Computer Vision Task: Product Picture Classification

This task has been prepared for the Computer Vision Engineer Virtual Internship Program in Intern2Grow.

Objective

Your task is to build a program that can classify product images into one of four categories: T-shirt, Trousers, Shoes, Glasses.

Task Breakdown

  1. Data Preparation: Import the necessary libraries. Acquire a suitable dataset from Roboflow Universe, a platform offering a large collection of open-source computer vision datasets. The dataset should contain images of products and their corresponding labels. Preprocess the images if necessary (e.g., resize, normalize).

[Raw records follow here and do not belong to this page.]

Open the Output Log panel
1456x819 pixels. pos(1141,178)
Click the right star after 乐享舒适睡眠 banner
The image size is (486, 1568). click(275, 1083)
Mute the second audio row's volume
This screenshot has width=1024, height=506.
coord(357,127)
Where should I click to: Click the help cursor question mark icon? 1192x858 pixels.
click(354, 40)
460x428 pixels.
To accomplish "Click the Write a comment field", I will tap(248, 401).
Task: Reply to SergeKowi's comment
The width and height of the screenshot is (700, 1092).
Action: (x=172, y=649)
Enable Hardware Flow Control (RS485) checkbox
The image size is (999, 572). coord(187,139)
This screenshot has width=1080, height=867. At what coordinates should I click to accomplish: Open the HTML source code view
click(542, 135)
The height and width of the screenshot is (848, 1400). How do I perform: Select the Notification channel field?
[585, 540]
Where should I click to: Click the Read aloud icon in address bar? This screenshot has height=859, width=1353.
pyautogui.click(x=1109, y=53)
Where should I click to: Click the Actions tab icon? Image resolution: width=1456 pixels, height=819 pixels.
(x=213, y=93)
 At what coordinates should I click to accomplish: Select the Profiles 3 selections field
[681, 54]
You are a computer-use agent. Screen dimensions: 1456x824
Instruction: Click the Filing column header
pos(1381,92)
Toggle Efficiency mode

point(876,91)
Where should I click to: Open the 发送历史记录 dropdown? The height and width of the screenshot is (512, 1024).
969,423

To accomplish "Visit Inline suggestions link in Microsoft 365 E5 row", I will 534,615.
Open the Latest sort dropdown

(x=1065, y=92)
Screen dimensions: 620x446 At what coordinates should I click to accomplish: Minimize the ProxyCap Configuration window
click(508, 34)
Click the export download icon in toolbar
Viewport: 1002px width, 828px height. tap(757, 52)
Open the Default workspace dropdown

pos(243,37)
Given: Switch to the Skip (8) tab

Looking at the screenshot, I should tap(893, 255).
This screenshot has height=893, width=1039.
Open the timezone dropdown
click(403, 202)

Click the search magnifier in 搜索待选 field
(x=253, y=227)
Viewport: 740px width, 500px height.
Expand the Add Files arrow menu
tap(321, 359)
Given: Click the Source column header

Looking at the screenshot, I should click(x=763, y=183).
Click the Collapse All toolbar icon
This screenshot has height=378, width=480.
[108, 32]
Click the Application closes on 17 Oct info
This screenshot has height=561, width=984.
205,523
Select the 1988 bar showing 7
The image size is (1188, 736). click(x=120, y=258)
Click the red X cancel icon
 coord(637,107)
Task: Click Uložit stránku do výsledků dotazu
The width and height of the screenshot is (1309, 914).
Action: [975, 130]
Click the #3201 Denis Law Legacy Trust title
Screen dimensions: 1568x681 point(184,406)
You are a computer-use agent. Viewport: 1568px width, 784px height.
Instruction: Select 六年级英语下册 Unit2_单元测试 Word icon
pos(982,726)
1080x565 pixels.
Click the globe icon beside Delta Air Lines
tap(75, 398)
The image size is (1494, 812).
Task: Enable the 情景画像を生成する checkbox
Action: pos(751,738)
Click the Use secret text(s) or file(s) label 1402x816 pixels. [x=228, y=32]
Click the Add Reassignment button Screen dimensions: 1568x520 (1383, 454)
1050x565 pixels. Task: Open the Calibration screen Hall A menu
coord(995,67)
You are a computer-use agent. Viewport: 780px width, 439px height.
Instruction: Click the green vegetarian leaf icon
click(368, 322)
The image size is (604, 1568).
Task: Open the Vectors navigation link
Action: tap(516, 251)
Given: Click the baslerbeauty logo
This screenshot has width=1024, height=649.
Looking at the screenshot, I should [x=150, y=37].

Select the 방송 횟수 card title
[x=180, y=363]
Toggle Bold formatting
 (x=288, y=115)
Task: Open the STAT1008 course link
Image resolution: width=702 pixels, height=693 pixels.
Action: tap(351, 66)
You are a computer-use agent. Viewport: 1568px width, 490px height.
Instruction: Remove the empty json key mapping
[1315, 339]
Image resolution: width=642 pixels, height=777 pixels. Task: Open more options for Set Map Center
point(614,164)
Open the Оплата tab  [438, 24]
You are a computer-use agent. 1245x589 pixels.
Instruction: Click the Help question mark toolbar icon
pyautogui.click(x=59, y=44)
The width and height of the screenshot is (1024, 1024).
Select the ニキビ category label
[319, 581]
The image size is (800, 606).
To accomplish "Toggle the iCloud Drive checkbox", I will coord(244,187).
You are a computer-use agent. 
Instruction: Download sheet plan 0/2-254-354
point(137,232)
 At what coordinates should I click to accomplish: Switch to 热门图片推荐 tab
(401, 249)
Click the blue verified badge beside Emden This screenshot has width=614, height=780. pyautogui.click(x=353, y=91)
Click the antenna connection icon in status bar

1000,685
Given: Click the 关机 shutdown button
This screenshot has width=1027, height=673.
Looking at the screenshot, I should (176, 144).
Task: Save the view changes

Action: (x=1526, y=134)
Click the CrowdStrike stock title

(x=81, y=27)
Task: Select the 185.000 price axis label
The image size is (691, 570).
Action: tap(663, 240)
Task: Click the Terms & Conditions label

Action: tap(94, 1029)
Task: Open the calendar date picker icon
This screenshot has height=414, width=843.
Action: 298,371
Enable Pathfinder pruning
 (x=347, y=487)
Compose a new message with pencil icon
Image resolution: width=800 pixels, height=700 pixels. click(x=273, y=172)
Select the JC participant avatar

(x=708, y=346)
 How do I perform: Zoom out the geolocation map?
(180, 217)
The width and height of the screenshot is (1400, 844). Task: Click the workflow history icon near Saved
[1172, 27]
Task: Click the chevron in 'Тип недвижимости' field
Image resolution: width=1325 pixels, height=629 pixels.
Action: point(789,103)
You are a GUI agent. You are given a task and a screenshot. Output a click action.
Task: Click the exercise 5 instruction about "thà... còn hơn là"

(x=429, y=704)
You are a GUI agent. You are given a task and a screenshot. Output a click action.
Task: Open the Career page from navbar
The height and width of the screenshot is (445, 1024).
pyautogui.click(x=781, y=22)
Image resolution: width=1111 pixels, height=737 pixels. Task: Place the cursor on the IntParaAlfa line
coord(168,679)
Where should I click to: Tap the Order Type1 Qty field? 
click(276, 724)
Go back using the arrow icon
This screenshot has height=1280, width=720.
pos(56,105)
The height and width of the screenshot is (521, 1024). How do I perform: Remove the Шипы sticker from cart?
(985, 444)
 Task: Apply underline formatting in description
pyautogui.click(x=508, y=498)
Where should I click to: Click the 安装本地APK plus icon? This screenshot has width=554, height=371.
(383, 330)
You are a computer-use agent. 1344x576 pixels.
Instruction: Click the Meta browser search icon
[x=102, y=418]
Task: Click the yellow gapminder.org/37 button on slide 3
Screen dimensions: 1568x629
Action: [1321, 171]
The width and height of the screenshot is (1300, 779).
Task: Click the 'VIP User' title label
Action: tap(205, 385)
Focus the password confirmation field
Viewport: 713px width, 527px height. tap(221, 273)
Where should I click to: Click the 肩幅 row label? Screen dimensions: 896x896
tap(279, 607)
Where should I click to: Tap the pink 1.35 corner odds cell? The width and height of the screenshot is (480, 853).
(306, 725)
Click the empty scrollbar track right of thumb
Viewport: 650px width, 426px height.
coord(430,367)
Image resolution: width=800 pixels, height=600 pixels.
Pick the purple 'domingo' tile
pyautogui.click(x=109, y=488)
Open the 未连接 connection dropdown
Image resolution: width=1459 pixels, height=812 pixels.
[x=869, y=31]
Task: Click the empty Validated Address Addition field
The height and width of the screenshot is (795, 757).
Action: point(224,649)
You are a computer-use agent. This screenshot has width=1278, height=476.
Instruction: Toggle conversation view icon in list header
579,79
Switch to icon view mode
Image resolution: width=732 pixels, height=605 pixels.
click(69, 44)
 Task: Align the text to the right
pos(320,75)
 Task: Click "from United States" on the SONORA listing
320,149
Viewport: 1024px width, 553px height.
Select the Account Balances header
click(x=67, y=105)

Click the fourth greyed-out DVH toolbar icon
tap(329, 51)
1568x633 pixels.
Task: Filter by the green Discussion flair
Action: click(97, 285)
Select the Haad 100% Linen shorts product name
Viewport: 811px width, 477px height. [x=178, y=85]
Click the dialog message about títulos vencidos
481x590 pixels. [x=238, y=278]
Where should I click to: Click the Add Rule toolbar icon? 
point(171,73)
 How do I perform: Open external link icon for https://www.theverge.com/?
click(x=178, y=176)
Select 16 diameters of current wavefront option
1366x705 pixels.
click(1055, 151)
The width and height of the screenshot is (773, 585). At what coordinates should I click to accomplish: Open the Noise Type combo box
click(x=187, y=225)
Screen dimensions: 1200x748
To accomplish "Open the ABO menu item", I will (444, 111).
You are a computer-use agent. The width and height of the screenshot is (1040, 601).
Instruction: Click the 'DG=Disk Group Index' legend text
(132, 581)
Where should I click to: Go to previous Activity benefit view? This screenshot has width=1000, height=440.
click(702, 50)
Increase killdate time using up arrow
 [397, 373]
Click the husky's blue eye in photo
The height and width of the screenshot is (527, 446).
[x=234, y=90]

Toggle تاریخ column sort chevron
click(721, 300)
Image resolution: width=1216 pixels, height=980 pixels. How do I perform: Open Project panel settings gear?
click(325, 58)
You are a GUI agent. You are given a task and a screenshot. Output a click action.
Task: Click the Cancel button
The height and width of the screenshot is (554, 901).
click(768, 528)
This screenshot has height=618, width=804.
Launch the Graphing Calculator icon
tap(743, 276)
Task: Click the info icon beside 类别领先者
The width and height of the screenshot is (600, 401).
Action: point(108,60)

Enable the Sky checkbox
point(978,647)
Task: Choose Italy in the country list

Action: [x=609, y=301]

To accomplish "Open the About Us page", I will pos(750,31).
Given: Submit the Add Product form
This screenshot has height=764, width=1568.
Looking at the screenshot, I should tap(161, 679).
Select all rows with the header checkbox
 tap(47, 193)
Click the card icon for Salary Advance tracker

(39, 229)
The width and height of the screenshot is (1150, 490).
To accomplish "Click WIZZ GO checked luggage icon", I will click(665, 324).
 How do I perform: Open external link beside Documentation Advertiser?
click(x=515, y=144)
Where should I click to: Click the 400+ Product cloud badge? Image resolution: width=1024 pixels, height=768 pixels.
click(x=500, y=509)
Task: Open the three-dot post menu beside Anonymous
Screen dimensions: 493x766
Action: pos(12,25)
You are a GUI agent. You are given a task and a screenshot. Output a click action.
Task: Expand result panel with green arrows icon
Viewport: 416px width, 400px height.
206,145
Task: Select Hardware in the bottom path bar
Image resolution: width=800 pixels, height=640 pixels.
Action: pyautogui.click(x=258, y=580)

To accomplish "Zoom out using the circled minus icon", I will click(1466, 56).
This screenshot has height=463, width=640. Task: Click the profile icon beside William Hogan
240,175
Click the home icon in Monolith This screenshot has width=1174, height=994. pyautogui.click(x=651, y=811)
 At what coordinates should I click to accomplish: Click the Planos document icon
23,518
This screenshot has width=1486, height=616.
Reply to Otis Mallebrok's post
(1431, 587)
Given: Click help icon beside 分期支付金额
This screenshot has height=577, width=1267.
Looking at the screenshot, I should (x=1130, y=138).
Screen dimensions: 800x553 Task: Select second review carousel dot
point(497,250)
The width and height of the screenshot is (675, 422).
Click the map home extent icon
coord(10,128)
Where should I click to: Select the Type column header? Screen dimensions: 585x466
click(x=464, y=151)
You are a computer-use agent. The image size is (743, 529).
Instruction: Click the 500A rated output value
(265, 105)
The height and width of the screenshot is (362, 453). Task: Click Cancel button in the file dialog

  2. Model Selection and Training: Choose an appropriate machine learning model for this classification task. Justify your choice. Train your model using the training data.

  3. Model Evaluation: Use a validation set to evaluate the performance of your model. You may use appropriate metrics for classification tasks such as Precision, Recall, F1-Score, and Accuracy.

  4. Model Optimization: If necessary, perform hyperparameter tuning to optimize your model's performance.

  5. Prediction: Finally, use your trained model to classify new product images.

Deliverable

Submit a report detailing your approach, methodology, and results. Your report should include:

  • An explanation of your data preparation steps.
  • The machine learning model you chose and why you chose it.
  • The results of your model evaluation, including the metrics you used.
  • A discussion of any challenges you faced and how you overcame them.

Also, submit your code files along with your report. Your code should be well-commented and easy to understand.